### PROBLEM DETAILS
The lines from the start of the data through the line containing "SİYASET (220, 51)" are to be reproduced exactly, both ends included.

##### INFORMATION SHOWN

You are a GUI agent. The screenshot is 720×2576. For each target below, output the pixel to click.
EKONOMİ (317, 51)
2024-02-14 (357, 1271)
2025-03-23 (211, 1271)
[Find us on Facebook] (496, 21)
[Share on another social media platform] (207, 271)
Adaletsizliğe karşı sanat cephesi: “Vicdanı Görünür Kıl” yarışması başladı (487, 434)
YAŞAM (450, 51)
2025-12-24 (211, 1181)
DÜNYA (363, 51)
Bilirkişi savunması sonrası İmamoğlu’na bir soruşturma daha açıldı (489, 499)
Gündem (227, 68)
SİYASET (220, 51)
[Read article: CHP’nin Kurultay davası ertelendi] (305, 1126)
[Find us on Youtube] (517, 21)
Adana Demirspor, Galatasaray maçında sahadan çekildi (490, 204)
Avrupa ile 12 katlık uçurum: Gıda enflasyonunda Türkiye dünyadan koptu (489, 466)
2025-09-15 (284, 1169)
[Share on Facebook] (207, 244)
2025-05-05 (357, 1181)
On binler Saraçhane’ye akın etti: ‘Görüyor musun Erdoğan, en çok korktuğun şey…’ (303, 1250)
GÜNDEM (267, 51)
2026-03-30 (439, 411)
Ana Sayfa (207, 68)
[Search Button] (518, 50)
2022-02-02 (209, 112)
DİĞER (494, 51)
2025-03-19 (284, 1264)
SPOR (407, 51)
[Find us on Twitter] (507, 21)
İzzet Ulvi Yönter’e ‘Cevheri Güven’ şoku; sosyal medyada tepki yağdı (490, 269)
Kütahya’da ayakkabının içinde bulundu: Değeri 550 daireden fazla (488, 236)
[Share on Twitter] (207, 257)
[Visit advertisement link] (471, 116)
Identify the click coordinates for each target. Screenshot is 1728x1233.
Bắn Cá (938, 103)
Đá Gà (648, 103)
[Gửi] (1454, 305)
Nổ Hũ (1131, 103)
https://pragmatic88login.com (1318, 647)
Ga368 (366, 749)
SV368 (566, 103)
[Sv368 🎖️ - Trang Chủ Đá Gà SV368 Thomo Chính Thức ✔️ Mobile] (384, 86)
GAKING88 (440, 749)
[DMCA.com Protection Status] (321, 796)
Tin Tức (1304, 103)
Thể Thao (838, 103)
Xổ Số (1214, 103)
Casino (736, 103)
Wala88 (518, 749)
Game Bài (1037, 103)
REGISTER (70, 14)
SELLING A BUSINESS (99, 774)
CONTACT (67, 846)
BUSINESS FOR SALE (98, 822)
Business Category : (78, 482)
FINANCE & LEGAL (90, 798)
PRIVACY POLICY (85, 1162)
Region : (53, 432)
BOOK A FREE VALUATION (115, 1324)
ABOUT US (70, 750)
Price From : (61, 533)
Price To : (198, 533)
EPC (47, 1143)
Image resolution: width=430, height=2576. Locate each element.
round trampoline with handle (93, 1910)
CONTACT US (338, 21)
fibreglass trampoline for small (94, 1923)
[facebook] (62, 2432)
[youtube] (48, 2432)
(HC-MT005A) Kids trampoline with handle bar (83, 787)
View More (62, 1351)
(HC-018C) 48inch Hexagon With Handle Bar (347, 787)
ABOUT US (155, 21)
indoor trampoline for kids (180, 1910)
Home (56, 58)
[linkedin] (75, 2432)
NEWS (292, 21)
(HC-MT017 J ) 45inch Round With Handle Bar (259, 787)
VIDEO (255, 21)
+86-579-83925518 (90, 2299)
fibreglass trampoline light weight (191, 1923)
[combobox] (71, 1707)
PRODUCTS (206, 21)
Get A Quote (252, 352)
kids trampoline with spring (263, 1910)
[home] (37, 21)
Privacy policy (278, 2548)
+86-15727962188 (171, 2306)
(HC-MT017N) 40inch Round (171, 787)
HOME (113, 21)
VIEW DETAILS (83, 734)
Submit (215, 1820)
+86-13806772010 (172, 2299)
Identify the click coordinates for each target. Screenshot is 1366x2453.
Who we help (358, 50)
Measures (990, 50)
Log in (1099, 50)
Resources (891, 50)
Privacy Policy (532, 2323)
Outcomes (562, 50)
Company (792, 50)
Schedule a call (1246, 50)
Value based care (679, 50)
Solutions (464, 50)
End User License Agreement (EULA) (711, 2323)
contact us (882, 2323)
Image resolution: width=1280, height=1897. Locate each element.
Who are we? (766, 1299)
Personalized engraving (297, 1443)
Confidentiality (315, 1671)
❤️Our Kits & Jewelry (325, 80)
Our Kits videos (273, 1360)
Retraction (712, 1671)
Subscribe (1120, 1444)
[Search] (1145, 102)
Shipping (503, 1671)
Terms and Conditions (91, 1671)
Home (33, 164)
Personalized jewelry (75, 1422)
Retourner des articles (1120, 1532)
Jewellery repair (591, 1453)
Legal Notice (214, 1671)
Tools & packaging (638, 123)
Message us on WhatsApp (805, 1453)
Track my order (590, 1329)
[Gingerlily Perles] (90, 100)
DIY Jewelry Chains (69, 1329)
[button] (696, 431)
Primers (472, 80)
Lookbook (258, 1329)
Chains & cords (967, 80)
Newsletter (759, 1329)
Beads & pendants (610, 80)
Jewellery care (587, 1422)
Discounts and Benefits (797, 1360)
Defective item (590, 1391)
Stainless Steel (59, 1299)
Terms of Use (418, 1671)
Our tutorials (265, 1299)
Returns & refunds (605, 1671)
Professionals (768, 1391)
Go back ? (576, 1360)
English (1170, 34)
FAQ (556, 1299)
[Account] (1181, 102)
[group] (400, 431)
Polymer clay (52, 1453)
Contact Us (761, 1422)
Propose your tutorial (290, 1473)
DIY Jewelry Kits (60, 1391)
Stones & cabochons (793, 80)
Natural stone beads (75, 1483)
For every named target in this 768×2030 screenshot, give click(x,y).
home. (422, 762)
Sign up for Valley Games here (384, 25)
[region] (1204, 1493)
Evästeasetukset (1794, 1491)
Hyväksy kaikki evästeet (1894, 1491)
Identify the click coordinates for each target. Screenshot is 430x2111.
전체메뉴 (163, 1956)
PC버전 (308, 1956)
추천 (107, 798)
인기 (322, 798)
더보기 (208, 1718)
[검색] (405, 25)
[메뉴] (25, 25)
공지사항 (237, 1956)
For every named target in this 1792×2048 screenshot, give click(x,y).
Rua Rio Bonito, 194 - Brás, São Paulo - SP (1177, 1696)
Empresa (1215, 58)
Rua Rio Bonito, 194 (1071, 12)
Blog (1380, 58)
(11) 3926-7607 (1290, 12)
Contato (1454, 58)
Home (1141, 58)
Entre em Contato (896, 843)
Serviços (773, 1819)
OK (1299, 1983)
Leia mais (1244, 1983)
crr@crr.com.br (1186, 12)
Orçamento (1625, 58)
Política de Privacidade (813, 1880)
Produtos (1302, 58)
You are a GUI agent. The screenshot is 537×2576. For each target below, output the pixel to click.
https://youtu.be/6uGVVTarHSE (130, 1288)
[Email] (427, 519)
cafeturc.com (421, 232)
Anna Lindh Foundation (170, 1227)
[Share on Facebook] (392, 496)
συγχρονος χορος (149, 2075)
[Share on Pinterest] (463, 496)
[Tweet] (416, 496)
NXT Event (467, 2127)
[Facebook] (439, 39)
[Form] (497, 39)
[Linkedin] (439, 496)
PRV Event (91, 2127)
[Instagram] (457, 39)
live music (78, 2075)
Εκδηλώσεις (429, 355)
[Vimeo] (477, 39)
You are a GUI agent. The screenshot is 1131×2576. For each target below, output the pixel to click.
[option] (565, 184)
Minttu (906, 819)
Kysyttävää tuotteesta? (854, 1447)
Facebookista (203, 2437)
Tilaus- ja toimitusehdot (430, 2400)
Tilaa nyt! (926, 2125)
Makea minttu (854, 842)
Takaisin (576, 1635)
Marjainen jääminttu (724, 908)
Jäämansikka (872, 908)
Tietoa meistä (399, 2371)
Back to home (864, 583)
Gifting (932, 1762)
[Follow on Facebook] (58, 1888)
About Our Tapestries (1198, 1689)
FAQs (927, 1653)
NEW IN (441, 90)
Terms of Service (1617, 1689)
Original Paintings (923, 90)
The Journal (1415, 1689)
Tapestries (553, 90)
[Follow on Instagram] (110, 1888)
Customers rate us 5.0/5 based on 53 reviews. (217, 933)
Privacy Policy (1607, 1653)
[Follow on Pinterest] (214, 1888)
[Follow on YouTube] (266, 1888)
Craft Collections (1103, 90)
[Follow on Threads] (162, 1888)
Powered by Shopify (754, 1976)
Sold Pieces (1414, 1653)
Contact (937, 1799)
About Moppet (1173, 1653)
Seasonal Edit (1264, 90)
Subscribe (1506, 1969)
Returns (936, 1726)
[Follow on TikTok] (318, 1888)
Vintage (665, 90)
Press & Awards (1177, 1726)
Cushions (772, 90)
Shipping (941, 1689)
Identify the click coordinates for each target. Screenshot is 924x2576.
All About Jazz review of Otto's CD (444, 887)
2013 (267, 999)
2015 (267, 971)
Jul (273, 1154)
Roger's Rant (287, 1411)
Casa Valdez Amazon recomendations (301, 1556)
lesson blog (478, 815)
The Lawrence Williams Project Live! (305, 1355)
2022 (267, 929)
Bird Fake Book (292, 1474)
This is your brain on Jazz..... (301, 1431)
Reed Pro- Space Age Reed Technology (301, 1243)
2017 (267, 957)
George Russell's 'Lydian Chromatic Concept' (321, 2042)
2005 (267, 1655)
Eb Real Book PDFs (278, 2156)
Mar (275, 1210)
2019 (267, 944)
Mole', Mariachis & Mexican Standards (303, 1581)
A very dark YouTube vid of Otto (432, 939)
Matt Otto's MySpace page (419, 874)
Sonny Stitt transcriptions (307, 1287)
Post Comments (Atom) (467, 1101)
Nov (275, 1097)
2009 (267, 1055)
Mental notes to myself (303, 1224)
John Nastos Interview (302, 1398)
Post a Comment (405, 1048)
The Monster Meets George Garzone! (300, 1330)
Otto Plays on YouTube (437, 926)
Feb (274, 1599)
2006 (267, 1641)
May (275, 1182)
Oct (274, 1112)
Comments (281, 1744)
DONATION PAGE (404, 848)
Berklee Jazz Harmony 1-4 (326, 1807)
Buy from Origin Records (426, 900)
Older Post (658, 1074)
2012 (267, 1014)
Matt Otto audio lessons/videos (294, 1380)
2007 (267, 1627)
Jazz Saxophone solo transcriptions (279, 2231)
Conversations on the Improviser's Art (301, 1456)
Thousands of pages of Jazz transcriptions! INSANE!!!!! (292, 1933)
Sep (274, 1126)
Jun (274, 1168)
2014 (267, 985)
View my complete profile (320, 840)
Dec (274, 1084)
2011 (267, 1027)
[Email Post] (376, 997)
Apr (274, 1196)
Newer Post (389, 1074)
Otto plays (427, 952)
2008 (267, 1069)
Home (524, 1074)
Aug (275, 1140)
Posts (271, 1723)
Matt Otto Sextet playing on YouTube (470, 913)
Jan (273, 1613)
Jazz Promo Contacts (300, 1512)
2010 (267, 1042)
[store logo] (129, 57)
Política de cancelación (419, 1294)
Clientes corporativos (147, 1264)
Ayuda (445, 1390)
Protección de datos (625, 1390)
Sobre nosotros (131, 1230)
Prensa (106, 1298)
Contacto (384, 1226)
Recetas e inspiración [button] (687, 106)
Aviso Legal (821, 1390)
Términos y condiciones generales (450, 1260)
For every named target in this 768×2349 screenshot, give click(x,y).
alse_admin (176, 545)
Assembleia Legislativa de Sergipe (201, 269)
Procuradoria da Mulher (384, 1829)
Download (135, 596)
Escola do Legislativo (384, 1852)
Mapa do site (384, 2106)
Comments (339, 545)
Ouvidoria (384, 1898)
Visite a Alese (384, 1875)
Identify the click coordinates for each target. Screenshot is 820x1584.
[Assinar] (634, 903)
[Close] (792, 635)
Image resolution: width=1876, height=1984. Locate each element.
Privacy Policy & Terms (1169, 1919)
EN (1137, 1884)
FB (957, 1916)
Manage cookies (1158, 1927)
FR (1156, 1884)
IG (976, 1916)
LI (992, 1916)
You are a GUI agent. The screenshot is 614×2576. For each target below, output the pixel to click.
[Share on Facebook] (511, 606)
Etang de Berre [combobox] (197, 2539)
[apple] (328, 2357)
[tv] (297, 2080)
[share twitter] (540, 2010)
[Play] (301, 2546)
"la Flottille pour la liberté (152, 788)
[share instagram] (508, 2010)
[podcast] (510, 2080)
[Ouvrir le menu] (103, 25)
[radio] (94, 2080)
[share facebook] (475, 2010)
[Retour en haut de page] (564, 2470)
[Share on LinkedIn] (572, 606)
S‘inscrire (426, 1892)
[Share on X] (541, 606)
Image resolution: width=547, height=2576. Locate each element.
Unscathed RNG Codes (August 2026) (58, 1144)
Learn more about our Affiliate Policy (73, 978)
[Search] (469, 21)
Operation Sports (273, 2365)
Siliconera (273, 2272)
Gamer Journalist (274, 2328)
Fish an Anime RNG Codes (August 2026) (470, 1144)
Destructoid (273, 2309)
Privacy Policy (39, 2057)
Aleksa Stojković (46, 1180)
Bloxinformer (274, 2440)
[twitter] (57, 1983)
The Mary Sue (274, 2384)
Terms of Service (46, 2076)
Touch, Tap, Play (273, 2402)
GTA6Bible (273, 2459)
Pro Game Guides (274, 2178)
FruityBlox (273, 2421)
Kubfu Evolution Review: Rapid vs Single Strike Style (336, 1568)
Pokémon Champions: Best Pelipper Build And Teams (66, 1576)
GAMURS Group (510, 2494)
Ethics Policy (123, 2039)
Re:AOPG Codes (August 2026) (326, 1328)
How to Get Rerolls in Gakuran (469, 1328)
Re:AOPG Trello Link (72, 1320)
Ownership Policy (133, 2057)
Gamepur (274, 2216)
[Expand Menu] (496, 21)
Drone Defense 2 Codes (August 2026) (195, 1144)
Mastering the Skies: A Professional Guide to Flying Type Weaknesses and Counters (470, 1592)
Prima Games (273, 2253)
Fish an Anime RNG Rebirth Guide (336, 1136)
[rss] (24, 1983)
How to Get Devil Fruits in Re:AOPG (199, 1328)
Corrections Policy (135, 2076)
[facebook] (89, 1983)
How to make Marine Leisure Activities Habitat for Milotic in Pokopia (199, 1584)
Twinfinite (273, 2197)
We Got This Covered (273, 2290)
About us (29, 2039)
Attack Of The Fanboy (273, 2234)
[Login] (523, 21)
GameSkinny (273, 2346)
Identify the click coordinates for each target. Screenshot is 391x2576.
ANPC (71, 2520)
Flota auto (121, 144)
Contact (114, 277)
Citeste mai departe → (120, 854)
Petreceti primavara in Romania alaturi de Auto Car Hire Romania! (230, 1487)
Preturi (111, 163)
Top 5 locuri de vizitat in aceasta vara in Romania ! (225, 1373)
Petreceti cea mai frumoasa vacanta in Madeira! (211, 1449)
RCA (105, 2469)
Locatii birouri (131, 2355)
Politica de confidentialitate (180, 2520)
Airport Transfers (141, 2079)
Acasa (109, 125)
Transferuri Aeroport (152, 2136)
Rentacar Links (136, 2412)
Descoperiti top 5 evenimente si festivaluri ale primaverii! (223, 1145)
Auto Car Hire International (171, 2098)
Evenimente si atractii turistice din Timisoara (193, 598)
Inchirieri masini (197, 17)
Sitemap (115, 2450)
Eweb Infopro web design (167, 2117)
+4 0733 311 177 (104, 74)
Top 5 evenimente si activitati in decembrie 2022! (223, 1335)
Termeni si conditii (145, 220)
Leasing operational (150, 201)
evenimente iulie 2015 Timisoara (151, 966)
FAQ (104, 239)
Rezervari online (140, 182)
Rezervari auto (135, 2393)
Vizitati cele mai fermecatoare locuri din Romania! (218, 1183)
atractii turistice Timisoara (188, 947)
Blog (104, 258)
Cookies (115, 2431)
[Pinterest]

##########

### TASK RESULT
You are a GUI agent. The screenshot is 720×2576. For each target below, output the pixel to click.
EKONOMİ (317, 51)
2024-02-14 (357, 1271)
2025-03-23 (211, 1271)
[Find us on Facebook] (496, 21)
[Share on another social media platform] (207, 271)
Adaletsizliğe karşı sanat cephesi: “Vicdanı Görünür Kıl” yarışması başladı (487, 434)
YAŞAM (450, 51)
2025-12-24 (211, 1181)
DÜNYA (363, 51)
Bilirkişi savunması sonrası İmamoğlu’na bir soruşturma daha açıldı (489, 499)
Gündem (227, 68)
SİYASET (220, 51)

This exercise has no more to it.